Ленетта сильнее заплакала, поэтому Штибель стал сильнее кричать, — первоначальное смущение, вызванное тем, что его ожидания не оправдались, заставило его повторить свое требование в более резкой форме, на что его оппонент был вынужден ответить более решительным отпором. — Штибель был педант, а потому обладал самым откровенным и слепым тщеславием, подобным ветру, непрестанно дующему со всех тридцати двух сторон горизонта (ибо педант становится даже совершенно пустым внутри). По примеру хороших драматургов, Штибель принужден был выдержать роль до конца и сказать: «Одно из двух, господин адвокат для бедных! Либо платье будет возвращено, либо я перестану приходить — aut, aut.
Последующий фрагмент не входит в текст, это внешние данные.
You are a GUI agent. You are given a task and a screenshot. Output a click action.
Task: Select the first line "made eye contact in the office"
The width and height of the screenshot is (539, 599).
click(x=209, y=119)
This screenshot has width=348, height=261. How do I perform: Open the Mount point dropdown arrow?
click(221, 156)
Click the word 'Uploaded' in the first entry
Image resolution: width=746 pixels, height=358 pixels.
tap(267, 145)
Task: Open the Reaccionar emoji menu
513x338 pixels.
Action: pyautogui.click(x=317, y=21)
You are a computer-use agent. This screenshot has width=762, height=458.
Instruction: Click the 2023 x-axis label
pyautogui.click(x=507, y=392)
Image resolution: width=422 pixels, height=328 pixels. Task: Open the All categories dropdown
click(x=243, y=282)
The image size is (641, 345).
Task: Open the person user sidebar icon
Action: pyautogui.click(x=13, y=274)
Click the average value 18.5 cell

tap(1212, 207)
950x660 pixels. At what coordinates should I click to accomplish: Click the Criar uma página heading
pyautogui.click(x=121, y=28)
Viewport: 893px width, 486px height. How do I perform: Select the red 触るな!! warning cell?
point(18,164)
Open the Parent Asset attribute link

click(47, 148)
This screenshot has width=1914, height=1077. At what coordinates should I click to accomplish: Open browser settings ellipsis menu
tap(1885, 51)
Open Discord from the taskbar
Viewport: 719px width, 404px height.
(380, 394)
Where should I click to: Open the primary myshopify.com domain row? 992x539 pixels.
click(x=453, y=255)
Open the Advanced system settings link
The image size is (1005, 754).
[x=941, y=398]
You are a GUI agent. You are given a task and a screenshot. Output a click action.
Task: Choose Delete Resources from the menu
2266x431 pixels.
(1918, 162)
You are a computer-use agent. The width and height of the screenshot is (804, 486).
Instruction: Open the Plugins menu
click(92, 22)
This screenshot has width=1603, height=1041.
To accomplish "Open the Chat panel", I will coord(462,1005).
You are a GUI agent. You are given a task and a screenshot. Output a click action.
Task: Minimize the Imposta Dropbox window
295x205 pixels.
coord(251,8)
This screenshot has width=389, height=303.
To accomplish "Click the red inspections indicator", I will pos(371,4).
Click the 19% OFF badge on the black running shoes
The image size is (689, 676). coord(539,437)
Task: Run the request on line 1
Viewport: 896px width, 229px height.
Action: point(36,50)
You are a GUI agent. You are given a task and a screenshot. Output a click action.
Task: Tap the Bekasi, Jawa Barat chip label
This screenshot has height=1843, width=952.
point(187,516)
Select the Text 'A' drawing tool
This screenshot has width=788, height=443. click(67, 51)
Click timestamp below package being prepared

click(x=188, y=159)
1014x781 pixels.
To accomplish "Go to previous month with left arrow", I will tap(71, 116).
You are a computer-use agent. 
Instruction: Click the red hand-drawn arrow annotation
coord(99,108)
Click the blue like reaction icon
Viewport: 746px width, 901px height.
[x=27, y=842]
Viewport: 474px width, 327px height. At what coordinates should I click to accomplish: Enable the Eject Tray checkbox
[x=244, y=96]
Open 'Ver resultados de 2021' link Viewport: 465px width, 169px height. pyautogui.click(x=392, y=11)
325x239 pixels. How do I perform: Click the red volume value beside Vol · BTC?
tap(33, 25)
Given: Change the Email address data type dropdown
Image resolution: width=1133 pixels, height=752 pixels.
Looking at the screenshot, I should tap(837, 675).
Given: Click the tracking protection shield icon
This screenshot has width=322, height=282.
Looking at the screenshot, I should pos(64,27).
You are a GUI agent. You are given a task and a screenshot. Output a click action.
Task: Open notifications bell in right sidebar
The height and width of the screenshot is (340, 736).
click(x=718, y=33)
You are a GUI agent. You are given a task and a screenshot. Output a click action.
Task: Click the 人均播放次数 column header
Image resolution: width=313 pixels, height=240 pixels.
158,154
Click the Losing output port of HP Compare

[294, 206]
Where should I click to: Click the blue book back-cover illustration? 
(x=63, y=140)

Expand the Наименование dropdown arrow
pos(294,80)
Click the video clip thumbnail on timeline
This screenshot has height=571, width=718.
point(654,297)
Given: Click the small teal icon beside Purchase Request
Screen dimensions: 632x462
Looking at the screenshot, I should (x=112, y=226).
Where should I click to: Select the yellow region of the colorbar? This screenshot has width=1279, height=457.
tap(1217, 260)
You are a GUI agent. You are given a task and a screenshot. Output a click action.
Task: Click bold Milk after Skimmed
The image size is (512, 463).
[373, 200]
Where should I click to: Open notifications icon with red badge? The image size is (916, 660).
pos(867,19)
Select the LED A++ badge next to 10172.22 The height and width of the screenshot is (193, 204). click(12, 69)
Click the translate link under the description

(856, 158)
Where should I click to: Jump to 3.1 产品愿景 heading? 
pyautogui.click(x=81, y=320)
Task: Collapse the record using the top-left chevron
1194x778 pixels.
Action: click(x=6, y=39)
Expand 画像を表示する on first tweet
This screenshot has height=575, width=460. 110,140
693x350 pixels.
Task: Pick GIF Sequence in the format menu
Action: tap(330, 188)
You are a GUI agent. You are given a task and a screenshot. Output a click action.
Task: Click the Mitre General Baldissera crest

Возможно, конечно, что мои посещения малозначительны; но я также придаю им небольшую цену, и то исключительно ради вашей уважаемой супруги». — Фирмиан, вдвойне рассерженный, во-первых, надменностью и грубостью столь тщеславного ультиматума, а во-вторых, низкой рыночной ценой, за которую советник сбывал их дружеские встречи, вынужден был сказать: «Ну, уж теперь ваше решение не зависит ни от кого, кроме вас, но не от меня. — Вам будет очень легко расстаться с нами, господин советник, хотя вы и могли бы поступить иначе, — но мне это будет тяжело, хотя я и не могу поступить иначе». — Штибелю, у которого так неожиданно и к тому же в присутствии его возлюбленной, восковые лавры расплавились и стекли с головы, не оставалось ничего иного, как удалиться, ощущая три гложущих острых чувства, — ибо его честолюбие страдало, — его подруга плакала, — его друг взбунтовался и упорствовал.